Small sights from today, a pigeon feather spinning on the sidewalk outside a coffee shop (winningly named Black Medicine). Remembering how much flowers love it here, so that, as Kat pointed out, you navigate through the neighborhood by those peach colored roses, or the nasturtiums tumbling out of a low fence, or the gigantic rosemary shrub-tree, or the love-lies-bleeding flinging spent blossoms to the sidewalk in a fit of despair. Yes, am jetlagged and slightly overwrought.

Back in a flat, with the Live Arts crowd, on Spottiswoode Road in a beautiful quiet neighborhood. Perched now up in a bay window, perfect for writing, with seagulls shrieking outside, soaring down the streets making sounds like laughter, or cats, or babies crying. You can watch the shifting cloud-lit sky from here, and everybody else's bay windows too.

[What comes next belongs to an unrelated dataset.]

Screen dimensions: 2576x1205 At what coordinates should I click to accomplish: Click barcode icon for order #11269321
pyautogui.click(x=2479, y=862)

Have bought tea, and sharp scottish cheese, and beautiful raspberries to eat with cream, and some remarkably dense wheat bread. Also obligatory oatcakes, and I know some scottish honey is soon to follow. AND the compelling, addictive dark chocolate shortbread rings that make me glad we walk everywhere here.

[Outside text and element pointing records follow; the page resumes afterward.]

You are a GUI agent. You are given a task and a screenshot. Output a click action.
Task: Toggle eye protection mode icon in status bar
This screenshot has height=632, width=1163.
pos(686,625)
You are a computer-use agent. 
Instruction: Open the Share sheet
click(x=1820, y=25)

Picked up my hot pink press pass, now destined to live at the bottom of my bag (certainly not around my neck--prefer to go incognito) from the Fringe Press Office, a delightfully chaotic hole in the wall, with ringing phones and conversations at cross-purposes, almost like old-school newspaper office. And, most thrilling and ridiculous of all, we both bought extremely cheap pay-as-you-go cell phones, to facilitate rendez-vous after separate wanderings. Oh dear, how in-the-now we can now appear, even in a foreign country (does Britain count?)--almost as jet-setting as the cell-phone-businessman in the airport.

Absolutely exhausted, in for the night as Rob heads out for a beer at the Speigeltent, scene of much drinking and wildly strange bands from eastern Europe, and cabaret acts featuring beefy young men (or women) in tight jeans wallowing in bathtubs or hanging from trapezes. And such. More soon.